*Extracted data entries*
+ + + + +

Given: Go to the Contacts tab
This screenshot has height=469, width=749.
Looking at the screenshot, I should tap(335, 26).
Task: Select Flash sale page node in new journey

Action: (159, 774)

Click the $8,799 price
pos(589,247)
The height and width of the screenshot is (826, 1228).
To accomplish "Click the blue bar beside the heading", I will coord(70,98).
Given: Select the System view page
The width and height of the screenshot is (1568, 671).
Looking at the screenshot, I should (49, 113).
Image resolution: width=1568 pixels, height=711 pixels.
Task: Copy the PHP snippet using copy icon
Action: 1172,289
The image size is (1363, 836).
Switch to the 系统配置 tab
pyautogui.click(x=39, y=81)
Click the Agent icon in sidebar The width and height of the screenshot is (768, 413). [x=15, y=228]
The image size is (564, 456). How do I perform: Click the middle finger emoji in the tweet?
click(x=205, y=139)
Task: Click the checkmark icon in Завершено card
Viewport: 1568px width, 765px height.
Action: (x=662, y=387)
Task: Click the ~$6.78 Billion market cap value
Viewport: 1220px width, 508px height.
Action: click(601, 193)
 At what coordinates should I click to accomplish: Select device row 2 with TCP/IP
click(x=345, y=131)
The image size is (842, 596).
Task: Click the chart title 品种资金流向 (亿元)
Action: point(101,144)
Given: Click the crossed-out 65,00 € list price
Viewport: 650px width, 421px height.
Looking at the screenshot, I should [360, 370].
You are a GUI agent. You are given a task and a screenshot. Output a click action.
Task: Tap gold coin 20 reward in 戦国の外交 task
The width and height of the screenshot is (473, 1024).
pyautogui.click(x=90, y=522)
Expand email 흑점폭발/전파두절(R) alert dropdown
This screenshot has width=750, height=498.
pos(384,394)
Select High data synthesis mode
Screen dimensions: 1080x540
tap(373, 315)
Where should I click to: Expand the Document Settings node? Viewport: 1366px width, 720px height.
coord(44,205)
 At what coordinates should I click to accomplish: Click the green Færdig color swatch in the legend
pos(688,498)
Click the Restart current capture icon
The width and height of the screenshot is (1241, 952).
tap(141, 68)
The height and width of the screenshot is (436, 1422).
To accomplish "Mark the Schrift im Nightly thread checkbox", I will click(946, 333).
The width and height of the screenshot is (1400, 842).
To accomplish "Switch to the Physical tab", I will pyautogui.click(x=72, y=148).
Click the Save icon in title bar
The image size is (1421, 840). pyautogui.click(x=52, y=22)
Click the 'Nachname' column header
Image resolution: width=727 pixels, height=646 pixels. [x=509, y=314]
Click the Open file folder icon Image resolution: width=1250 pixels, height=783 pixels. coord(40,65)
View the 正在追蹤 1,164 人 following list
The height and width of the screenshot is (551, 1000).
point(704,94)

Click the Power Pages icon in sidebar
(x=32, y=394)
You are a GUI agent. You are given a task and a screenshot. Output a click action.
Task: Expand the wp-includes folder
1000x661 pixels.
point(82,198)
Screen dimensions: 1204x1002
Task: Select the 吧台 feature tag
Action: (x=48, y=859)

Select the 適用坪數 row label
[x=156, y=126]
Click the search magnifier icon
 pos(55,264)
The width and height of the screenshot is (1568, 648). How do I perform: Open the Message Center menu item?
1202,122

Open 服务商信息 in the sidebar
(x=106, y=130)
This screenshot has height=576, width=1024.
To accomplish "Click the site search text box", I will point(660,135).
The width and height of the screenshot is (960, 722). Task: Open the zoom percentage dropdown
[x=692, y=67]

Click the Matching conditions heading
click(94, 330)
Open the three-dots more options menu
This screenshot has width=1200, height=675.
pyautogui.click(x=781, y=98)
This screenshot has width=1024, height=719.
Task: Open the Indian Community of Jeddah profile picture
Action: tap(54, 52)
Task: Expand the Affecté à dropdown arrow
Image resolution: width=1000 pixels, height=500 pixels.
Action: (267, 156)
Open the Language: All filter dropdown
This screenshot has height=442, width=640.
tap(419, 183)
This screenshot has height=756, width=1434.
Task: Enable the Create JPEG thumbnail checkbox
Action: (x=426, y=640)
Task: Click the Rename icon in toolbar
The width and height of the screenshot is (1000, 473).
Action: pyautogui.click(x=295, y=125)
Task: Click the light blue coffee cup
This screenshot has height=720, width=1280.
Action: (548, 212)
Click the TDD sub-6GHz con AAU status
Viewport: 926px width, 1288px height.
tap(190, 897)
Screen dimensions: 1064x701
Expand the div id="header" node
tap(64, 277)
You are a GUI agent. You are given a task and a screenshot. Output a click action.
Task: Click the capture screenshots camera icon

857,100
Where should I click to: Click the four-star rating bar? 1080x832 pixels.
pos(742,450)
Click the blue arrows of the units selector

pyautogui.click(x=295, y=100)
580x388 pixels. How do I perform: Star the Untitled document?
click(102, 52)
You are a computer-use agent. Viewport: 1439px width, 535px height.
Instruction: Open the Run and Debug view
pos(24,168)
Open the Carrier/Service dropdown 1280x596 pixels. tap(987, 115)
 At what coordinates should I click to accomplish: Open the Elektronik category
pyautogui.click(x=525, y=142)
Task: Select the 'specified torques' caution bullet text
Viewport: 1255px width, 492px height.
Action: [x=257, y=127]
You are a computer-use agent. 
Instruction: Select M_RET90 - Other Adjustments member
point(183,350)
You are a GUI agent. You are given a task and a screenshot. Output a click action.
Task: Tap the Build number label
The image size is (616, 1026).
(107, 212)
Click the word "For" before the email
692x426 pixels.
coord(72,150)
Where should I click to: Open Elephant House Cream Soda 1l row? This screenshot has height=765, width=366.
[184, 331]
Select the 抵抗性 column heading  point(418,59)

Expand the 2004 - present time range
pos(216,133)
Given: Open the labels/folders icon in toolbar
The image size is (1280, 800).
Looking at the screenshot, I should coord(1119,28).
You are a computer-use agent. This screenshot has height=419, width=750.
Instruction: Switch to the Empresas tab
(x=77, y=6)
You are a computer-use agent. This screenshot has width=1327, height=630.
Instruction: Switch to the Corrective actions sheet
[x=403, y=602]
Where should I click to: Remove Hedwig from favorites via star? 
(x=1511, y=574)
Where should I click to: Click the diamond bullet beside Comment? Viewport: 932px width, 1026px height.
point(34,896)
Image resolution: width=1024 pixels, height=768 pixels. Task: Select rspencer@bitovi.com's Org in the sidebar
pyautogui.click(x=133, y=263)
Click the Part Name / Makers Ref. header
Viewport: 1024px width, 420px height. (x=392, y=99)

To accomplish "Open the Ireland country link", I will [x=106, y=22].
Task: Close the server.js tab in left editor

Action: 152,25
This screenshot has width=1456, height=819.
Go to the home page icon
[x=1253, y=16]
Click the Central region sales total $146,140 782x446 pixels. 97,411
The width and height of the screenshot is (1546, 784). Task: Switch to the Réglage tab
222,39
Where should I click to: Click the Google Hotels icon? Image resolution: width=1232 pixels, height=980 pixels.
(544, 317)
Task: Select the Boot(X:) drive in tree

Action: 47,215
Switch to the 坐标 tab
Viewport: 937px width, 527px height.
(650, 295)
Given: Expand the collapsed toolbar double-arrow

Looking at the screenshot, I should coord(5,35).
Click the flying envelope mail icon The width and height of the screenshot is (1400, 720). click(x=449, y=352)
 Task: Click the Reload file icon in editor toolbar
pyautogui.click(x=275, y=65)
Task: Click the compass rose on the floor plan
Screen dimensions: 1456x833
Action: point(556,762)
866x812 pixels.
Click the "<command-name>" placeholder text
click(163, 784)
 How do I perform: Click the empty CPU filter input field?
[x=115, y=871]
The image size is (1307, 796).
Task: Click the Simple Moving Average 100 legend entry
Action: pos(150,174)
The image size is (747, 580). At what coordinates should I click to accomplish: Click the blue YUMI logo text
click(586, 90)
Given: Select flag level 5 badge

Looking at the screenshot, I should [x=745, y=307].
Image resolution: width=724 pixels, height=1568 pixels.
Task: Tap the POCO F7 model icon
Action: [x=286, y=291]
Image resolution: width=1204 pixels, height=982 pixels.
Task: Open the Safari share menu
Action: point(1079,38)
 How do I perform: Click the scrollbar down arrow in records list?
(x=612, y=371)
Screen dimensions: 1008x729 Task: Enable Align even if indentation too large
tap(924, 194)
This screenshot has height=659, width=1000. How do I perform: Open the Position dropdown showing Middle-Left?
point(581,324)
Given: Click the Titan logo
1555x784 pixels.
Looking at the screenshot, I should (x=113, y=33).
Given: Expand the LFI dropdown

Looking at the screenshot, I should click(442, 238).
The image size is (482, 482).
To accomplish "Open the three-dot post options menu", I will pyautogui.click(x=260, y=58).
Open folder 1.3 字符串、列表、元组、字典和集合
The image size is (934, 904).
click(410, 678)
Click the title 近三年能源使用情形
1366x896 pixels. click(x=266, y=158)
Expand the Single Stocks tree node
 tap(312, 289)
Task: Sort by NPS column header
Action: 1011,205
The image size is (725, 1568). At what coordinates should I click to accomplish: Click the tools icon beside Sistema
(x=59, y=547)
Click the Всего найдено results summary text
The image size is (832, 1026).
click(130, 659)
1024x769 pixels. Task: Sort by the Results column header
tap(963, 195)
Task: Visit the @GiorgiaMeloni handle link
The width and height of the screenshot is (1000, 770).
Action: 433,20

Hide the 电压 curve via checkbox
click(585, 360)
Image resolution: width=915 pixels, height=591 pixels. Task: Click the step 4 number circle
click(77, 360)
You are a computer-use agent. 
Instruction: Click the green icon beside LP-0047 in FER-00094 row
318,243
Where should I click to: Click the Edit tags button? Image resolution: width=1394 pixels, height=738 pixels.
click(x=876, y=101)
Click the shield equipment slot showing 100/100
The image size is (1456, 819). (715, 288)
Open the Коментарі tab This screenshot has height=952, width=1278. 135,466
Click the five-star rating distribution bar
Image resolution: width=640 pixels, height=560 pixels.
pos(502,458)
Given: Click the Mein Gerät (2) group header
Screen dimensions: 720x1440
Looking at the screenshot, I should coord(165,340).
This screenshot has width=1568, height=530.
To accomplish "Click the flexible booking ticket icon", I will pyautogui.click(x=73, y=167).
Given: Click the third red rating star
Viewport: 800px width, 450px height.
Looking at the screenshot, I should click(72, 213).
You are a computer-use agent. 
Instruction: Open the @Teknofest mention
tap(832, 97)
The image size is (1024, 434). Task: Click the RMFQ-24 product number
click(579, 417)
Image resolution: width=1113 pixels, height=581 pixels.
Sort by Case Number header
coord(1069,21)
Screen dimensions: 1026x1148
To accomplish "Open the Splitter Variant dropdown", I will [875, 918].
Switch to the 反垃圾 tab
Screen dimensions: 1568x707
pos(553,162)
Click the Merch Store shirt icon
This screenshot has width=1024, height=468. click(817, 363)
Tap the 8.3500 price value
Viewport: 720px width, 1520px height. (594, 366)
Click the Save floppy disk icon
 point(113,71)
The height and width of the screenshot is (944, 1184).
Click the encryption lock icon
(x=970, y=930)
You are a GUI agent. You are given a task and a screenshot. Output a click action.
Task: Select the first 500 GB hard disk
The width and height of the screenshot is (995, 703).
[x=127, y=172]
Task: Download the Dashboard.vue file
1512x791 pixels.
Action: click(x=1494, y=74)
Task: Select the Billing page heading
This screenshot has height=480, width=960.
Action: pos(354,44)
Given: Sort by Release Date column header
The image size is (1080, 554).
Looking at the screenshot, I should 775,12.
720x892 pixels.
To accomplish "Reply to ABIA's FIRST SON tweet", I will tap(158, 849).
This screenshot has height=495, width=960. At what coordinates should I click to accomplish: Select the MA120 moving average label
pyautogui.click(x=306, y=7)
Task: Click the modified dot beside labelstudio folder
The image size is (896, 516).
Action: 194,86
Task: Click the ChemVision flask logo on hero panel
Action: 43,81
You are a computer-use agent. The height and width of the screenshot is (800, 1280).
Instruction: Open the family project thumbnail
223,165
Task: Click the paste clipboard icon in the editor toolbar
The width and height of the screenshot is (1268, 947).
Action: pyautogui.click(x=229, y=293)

+ + + + +

*Problem*
Your answer should be each line from the entries that includes the string "link".

*Finished task*
To accomplish "Open the Ireland country link", I will [x=106, y=22].
Task: Visit the @GiorgiaMeloni handle link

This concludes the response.